SOURCE EXTRACT
== Segment start ==

Third, turning this waste into fuel would keep it from going to landfills, which is important given recent bans specific to food wastes. Six states: California, Connecticut, Massachusetts, New York, Rhode Island, and Vermont, have passed laws to keep food out of landfills.
As a result, dairy farmers in Massachusetts have come up with one solution to the problem. They’re using food waste to create electricity. They feed waste into anaerobic digesters, built and operated by Vanguard Renewables, which capture the methane emissions and make renewable energy. Their process begins by gathering wasted food from around the state, including from many Whole Foods locations, according to a November 2019 report on National Public Radio.
In March 2020, the Food Waste Reduction Alliance, a collaborative effort of the Consumer Brands Association, the Food Industry Association, and the National Restaurant Association, released a guidebook, “Messy but Worth It: Lessons Learned from Fighting Food Waste,”
that features advice on to keep perfectly good food out of landfills.
For their guide, Alliance interviewers spoke with food manufacturers, grocers and foodservice operators to get their best tips on how to successfully launch a food waste reduction program and to sustainably nurture it over time. Five key recommendations include:
* – Forge an internal food waste prevention culture with education and cross-functional teamwork.
* – Research local infrastructure for food diversion opportunities.
* – Recover and redistribute surplus food to feed the community with a nonprofit partner.
* – Measure current food waste status or it won’t get managed.
* – Consider composting.
Or, Feed It to the Muffin Monster
PNNL scientists pursuing Ashby’s “trifecta” of wins start by blending the waste with the help of customized equipment known as the Muffin Monster that grinds up everything from bones and gristle to seeds, wrappers and packaging. The resulting mush is warmed so it can be continuously pumped into a reactor and converted into fuel.
The researchers are testing different types of food waste to see if they can achieve consistent outcomes. During experiments, they address chemical and process engineering challenges, fine-tune the heat exchange design, resolve pumping issues and develop continuous separation techniques, Ashby explains.
To expand the base of biomass resources to gain efficiencies needed for large-scale adoption, they are working with resource assessment teams, testing feedstock blends that could come together in local hubs.
For instance, they are assessing the resources available within a 50-mile radius of Detroit, Michigan, to determine the mixture of food waste, sewage sludge, and fats, oils and greases that could be consolidated and used to produce biofuel.
“Including food waste would allow biofuel production plants to be up to 10 times larger in urban areas – significant progress toward the Department of Energy’s cost and emission-reduction targets for biofuels,” Ashby writes.
Meanwhile, economists are modeling various combinations of feedstocks and production factors to determine how mass-produced biofuels might be cost-competitive with conventional petroleum-based fuels and compatible with today’s infrastructure.
Ashby explains that PNNL researchers are working with a waste disposal company that already gathers and separates food and other organic wastes from homes and businesses in several cities, creating daily batches of slurry. The scientists will study the composition of this waste and use it in experiments to produce biofuel.
“So,” concluded Ashby, “as you scrape tonight’s dinner plate, rest a bit easier knowing your kitchen scraps might one day help reduce America’s dependence on fossil fuels. And be sure to think of the innovative PNNL researchers who provide that food for thought.”

== Segment end ==

PROBLEM
Turn the paragraph of the food waste article that begins "As a result, dairy farmers in Massachusetts" into a short bulleted list that keeps its main facts.

SUPPLIED DATA

== Segment start ==

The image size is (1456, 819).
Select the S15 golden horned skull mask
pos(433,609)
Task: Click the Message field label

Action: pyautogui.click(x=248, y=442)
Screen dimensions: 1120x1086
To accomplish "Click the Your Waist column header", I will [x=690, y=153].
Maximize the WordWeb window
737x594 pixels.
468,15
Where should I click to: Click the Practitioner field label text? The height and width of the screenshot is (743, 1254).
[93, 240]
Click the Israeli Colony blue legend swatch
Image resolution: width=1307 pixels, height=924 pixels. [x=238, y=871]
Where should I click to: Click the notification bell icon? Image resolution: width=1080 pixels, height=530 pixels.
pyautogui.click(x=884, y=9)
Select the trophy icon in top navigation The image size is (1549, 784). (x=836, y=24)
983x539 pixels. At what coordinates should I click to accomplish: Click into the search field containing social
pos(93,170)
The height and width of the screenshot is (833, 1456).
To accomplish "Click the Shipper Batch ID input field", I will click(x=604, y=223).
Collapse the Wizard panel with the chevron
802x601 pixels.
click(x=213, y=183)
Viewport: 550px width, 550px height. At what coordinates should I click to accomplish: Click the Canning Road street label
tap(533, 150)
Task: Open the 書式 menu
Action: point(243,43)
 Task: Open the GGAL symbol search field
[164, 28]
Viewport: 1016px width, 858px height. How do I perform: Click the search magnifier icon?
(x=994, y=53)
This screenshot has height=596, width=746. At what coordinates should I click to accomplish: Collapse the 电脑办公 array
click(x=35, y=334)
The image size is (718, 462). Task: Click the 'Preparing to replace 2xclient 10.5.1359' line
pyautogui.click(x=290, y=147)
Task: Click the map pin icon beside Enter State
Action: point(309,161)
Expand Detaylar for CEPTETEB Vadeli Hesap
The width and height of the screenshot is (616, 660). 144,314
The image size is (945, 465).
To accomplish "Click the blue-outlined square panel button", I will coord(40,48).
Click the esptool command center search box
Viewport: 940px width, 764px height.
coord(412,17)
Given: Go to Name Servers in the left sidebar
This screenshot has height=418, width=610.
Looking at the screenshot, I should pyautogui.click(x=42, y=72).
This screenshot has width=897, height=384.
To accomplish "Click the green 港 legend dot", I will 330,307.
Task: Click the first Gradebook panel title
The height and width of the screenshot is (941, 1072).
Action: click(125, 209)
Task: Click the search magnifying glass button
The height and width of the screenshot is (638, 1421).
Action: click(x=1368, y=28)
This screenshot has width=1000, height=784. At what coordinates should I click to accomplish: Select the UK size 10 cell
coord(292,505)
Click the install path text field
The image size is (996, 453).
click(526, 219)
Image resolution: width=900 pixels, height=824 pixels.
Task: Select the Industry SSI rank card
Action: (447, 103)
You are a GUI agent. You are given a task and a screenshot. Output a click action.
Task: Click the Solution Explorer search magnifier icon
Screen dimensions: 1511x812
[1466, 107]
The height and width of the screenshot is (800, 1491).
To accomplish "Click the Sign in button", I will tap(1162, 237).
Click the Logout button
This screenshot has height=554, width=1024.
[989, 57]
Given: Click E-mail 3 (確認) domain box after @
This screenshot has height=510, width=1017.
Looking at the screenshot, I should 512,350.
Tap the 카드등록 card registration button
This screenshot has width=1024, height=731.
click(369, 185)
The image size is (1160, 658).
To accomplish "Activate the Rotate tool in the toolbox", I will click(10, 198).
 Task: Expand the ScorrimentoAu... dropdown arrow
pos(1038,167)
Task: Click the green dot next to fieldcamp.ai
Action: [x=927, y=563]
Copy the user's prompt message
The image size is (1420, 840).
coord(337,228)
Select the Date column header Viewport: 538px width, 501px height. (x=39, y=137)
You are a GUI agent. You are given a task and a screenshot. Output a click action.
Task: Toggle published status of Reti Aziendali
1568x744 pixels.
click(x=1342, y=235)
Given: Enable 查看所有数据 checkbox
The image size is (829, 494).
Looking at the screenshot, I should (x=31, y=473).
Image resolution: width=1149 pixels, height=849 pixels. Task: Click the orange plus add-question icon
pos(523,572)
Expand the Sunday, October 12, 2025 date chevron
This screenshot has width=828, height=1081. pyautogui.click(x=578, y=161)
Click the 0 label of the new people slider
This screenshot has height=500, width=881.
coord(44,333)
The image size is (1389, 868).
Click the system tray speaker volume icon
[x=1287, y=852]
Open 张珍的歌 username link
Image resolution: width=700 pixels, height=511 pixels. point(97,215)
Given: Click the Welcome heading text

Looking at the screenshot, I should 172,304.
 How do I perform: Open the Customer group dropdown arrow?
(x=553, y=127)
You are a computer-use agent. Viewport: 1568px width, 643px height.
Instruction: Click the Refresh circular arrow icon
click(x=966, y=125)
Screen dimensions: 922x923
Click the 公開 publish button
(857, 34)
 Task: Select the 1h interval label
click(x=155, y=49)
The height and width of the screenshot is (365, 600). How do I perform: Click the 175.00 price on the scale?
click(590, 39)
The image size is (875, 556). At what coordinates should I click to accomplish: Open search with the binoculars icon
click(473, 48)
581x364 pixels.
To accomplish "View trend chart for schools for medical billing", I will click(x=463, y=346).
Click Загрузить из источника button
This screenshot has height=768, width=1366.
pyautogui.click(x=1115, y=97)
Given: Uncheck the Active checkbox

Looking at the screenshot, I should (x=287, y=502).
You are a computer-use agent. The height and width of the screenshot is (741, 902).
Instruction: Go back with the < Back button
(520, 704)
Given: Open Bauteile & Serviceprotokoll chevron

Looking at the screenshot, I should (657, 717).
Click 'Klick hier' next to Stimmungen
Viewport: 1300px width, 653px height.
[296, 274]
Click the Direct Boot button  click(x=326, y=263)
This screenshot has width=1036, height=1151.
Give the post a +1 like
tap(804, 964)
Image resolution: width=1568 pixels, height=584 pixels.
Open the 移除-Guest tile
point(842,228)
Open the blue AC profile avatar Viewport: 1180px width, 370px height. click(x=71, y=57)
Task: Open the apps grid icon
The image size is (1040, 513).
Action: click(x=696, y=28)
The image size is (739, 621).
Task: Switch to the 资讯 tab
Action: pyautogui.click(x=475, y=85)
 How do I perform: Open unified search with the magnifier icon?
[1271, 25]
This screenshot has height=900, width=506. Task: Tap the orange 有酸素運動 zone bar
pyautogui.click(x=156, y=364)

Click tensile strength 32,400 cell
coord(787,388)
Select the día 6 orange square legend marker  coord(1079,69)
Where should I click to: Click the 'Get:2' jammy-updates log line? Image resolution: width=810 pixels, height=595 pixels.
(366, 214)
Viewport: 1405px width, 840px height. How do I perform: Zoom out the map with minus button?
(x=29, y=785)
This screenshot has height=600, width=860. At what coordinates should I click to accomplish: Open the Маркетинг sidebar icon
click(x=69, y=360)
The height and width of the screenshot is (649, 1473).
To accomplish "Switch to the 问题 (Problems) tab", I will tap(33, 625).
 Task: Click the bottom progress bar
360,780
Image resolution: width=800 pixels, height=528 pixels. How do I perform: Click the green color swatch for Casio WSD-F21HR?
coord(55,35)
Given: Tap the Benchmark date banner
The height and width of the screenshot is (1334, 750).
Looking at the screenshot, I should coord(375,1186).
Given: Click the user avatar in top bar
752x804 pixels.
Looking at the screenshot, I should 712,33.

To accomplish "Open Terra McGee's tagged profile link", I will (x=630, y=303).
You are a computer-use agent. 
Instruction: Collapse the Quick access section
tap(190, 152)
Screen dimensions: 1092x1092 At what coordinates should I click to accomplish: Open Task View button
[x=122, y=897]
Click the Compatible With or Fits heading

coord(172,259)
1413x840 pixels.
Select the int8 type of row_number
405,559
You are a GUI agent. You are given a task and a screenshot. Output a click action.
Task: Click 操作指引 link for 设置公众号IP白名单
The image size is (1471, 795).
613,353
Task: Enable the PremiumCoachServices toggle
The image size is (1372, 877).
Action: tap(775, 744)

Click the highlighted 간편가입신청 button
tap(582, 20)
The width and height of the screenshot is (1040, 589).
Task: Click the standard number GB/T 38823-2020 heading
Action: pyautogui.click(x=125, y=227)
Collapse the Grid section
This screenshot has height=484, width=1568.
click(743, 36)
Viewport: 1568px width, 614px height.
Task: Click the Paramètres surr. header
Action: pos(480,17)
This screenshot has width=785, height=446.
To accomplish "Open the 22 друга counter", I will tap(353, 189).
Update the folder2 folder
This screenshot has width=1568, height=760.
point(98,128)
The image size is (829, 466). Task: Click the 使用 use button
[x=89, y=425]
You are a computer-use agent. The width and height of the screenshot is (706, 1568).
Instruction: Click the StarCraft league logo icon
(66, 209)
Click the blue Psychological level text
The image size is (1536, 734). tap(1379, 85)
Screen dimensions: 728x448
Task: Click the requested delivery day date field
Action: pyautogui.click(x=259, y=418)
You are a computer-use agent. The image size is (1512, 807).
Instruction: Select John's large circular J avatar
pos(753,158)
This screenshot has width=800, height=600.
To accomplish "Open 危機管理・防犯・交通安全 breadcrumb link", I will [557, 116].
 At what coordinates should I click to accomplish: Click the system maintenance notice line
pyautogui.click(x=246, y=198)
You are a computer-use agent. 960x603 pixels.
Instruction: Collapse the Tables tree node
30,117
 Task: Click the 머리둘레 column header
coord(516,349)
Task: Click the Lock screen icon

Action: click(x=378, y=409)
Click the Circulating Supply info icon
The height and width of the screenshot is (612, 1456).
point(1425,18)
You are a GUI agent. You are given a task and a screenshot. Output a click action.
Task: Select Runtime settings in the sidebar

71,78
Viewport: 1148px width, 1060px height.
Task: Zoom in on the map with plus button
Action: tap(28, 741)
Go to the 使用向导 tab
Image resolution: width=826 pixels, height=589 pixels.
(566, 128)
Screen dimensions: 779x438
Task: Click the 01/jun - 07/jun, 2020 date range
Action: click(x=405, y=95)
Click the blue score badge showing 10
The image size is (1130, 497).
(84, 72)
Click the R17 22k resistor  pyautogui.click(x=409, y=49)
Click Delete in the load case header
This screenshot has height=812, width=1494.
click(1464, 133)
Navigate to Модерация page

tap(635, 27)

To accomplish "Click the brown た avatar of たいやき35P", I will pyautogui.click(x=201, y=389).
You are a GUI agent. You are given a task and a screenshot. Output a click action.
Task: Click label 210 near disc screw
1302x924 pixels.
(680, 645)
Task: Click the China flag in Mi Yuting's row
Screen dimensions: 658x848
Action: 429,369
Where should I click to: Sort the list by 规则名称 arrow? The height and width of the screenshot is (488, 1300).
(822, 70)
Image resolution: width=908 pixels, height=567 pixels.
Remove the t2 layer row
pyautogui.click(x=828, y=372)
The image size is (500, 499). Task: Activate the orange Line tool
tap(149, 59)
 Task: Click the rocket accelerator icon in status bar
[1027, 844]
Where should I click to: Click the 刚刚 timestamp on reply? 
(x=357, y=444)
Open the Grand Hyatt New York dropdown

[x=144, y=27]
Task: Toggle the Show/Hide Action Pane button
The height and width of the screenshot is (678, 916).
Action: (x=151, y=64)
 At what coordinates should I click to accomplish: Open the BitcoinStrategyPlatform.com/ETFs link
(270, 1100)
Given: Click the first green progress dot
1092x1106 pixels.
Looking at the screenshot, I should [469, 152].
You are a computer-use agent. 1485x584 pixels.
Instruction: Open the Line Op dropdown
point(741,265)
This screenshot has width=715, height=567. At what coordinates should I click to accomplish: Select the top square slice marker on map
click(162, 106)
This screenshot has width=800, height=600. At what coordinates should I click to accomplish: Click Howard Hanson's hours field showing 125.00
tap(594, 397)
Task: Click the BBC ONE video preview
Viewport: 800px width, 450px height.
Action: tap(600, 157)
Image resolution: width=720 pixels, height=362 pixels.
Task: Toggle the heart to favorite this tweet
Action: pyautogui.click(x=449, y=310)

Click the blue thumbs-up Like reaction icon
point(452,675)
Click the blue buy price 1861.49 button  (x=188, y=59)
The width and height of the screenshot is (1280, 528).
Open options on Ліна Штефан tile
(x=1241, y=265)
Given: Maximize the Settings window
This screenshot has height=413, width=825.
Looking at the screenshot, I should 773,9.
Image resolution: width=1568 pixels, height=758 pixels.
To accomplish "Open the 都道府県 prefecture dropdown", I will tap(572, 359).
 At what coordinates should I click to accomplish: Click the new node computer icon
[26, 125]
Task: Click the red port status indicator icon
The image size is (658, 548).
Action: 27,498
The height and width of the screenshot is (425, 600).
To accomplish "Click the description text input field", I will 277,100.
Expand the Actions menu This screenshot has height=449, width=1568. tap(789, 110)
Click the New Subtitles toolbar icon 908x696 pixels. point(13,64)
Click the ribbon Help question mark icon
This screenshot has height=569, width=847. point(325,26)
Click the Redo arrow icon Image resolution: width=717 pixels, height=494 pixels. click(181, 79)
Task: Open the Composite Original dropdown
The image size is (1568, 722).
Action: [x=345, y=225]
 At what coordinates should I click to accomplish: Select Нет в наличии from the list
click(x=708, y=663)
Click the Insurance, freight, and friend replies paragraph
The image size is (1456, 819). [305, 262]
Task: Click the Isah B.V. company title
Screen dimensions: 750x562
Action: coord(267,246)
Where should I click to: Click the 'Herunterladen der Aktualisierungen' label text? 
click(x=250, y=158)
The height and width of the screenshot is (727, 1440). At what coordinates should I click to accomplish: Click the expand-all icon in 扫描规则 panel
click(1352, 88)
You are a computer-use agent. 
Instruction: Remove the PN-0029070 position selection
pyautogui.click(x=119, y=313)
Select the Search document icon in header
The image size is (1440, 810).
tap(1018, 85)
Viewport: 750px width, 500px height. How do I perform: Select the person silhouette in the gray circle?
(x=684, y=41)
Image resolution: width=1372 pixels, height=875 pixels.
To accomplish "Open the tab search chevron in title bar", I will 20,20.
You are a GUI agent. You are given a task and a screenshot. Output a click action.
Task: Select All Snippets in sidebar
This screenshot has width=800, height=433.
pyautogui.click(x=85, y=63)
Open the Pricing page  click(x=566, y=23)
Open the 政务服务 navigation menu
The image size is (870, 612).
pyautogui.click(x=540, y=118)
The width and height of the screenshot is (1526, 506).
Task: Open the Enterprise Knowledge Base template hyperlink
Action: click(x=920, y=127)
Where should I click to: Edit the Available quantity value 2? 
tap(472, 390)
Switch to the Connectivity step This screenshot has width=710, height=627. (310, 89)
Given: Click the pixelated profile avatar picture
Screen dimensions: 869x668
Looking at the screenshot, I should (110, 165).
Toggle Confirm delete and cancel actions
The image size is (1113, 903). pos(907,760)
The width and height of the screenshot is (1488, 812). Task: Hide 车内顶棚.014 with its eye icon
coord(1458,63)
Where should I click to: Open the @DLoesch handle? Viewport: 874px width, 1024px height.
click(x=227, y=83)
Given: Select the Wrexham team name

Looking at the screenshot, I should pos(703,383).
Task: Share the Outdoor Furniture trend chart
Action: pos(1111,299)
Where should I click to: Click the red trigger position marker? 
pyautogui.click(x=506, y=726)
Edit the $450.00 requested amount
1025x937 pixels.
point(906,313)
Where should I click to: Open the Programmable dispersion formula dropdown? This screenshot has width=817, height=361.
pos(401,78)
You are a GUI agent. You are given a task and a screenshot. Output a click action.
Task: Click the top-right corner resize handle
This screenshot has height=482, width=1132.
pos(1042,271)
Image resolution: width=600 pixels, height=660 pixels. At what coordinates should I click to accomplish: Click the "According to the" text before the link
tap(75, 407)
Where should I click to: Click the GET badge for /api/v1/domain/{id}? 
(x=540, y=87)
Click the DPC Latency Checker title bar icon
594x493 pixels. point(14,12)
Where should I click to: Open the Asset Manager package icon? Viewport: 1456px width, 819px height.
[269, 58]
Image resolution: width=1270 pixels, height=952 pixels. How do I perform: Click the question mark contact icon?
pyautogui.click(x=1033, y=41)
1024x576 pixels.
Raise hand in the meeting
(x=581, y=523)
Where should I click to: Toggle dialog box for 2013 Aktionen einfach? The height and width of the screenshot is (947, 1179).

== Segment end ==

TASK RESPONSE
- Dairy farmers in Massachusetts use food waste to create electricity.
- They feed the waste into anaerobic digesters, built and operated by Vanguard Renewables, which capture methane emissions and make renewable energy.
- The process starts with gathering wasted food from around the state, including many Whole Foods locations (per a November 2019 National Public Radio report).